- Born: 2 March 1969 (age 57) Ecatepec de Morelos, State of Mexico, Mexico
- Occupation: Politician
- Political party: Institutional Revolutionary Party

= María Isabel Maya Pineda =

Mexican politician

María Isabel Maya Pineda (born 2 March 1969) is a Mexican politician affiliated with the Institutional Revolutionary Party (PRI). She was a federal deputy in the LXIII Legislature of the Mexican Congress, representing the State of Mexico's 16th district.

==Life==
Maya Pineda, who holds a degree in economics from the UNAM, began her public service career in 1993 as an auditor in the municipality of Ecatepec. Her political career, however, began in the National Action Party, of which she was an active member until 2001. She served as a campaign coordinator for a PAN federal deputy campaign in 1991 and 1997, as a district-level campaign coordinator in the 1994 elections, and on the PAN campaign team for the 1996 municipal elections in Ecatepec. She also was a candidate for alternate federal deputy in 1997. Her break with the party came in 2001, when she and several other legislators broke ranks with state party leader Francisco Gárate Chapa, initially becoming an independent.

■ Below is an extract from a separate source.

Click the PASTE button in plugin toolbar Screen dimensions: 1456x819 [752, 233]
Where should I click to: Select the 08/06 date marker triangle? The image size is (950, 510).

She was a local deputy to the LIV Legislature of the Congress of the State of Mexico between 2000 and 2003, when she left the chamber to run for and win a seat on the city council of Ecatepec under a PRI banner in which future Governor Eruviel Ávila was the mayoral candidate. The PRI then designated her as candidate for federal deputy to the LIX Legislature of the Mexican Congress from the 13th district, and she won in a race where turnout plunged to 30 percent in some areas; she had thus been elected to two public offices in under 120 days, and three over a period of three years. In her first term in San Lázaro, between 2003 and 2006, she sat on the Commission for Care of Vulnerable Groups, as well as the Youth and Sports Commission.

In 2006, she began serving on a foundation, ISAMAY para la Gestión Social A.C., which she presided for eight years.

Her career in the PRI flared up again in the early 2010s, serving as a local and regional delegate, and for the 2011 gubernatorial elections in the State of Mexico, she served as a regional coordinator of public relations.

Voters in the 16th district, which includes parts of Ecatepec, sent Maya Pineda back to the Chamber of Deputies for the LXIII Legislature in 2015. She serves on commissions for Human Rights, Care for Vulnerable Groups, and Strengthening of Federalism.